Exercise requirements =>
Using the material below, return exactly the lines between the one holding "Commercial Customers (216, 241)" and the one holding "[button] (340, 39)", inclusive, and no others.
====================
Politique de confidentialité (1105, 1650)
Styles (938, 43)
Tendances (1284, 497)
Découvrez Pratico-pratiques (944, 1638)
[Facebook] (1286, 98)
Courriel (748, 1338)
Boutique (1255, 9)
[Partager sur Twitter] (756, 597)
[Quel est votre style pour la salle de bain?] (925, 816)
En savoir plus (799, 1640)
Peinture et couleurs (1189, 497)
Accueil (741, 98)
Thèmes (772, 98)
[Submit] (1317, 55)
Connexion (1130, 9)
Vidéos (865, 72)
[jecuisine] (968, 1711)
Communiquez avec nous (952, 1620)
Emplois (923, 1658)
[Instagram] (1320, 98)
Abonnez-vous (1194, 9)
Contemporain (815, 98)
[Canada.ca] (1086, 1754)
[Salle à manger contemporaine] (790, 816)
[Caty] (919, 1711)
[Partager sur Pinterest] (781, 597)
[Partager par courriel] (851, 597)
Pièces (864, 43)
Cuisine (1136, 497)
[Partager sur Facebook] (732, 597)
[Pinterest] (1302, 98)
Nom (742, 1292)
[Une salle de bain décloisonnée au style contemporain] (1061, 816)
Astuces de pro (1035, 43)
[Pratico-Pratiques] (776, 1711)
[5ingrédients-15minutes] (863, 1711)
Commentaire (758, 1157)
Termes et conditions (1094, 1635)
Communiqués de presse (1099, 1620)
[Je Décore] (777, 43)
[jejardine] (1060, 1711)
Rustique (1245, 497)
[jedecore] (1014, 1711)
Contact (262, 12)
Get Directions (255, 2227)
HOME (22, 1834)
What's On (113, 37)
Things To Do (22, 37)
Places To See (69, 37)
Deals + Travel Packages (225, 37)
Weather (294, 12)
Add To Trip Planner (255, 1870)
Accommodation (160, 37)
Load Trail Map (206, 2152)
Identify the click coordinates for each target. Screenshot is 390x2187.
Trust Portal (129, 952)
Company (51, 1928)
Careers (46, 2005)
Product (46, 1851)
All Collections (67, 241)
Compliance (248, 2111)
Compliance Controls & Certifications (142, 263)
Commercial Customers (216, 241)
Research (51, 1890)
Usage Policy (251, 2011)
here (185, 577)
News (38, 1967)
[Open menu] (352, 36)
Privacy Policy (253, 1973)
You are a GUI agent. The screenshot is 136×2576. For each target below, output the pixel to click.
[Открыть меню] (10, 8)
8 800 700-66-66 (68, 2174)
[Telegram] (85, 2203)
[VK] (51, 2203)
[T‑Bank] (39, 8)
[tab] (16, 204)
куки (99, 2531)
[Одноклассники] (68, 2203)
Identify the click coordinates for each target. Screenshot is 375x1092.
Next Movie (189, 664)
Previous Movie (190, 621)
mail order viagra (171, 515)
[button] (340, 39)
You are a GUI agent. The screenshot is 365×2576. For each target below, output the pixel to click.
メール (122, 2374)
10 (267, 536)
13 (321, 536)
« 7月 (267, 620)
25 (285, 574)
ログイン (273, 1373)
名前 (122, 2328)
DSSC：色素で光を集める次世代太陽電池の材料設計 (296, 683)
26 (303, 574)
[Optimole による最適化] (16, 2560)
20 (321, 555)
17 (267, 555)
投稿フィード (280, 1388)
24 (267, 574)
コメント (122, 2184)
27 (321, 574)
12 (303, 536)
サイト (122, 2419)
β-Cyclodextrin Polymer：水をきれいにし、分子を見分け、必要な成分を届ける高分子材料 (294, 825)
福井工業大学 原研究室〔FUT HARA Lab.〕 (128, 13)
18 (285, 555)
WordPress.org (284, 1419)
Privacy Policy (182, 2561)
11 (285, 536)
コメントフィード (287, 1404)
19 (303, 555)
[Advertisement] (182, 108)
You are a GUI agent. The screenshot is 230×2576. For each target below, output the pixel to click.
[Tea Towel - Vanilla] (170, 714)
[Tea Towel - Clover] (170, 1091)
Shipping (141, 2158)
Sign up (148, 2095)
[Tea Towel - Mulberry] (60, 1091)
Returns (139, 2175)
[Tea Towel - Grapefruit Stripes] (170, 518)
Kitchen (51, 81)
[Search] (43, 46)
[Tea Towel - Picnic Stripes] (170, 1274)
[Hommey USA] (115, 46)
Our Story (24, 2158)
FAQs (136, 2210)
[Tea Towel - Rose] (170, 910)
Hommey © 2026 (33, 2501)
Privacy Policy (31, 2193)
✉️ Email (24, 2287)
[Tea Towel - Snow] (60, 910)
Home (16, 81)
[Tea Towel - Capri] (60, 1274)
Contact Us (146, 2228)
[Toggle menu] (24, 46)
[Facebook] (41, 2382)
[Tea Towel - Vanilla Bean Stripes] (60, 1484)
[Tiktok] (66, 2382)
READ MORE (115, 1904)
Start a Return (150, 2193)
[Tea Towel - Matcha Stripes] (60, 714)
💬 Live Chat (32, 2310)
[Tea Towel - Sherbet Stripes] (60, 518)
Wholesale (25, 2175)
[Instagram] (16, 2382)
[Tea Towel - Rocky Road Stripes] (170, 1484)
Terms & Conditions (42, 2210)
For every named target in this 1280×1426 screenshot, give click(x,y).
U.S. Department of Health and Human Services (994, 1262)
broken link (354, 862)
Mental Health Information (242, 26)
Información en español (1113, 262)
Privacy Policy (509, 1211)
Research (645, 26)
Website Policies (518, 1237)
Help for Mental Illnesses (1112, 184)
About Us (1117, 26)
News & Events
====================
Exercise solution =>
Commercial Customers (216, 241)
Research (51, 1890)
Usage Policy (251, 2011)
here (185, 577)
News (38, 1967)
[Open menu] (352, 36)
Privacy Policy (253, 1973)
You are a GUI agent. The screenshot is 136×2576. For each target below, output the pixel to click.
[Открыть меню] (10, 8)
8 800 700-66-66 (68, 2174)
[Telegram] (85, 2203)
[VK] (51, 2203)
[T‑Bank] (39, 8)
[tab] (16, 204)
куки (99, 2531)
[Одноклассники] (68, 2203)
Identify the click coordinates for each target. Screenshot is 375x1092.
Next Movie (189, 664)
Previous Movie (190, 621)
mail order viagra (171, 515)
[button] (340, 39)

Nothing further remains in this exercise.